··· Provided entries ···

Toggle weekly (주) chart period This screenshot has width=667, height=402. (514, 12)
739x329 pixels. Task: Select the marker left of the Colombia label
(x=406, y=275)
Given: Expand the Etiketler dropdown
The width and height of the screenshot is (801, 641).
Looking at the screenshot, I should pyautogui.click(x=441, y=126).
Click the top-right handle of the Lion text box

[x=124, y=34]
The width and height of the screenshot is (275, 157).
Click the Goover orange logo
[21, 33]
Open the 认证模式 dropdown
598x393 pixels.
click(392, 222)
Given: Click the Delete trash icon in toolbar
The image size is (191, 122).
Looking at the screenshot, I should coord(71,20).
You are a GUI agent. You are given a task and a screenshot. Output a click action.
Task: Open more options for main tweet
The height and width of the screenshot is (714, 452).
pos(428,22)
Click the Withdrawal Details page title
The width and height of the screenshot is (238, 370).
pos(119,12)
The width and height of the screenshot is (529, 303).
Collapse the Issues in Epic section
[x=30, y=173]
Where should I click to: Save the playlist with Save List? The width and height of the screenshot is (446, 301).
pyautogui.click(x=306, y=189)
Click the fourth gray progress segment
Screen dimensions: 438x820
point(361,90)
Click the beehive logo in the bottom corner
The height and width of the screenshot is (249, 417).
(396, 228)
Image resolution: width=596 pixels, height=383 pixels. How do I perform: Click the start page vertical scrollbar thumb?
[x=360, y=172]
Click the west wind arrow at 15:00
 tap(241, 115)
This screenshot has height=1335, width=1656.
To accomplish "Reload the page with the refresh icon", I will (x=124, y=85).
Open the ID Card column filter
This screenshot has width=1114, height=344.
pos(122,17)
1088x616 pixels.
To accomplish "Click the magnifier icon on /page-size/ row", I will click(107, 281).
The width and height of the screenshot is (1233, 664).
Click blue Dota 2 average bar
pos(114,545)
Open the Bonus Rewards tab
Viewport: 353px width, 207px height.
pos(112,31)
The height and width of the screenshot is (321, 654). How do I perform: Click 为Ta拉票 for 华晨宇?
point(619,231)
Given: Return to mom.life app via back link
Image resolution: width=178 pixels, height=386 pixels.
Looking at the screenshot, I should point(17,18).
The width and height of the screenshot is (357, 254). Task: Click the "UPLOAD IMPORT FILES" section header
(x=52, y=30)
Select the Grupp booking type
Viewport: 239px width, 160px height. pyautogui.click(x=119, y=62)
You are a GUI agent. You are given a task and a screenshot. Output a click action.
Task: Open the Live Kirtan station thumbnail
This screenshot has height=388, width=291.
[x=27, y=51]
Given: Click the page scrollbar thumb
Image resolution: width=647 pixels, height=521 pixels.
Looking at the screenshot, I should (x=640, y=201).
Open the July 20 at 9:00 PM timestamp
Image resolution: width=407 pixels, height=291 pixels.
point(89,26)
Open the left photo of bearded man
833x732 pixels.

···

*What you will do*:
Could you show every line of the material that includes the string "icon"?

*Result for this task*:
Given: Click the Delete trash icon in toolbar
To accomplish "Reload the page with the refresh icon", I will (x=124, y=85).
To accomplish "Click the magnifier icon on /page-size/ row", I will click(107, 281).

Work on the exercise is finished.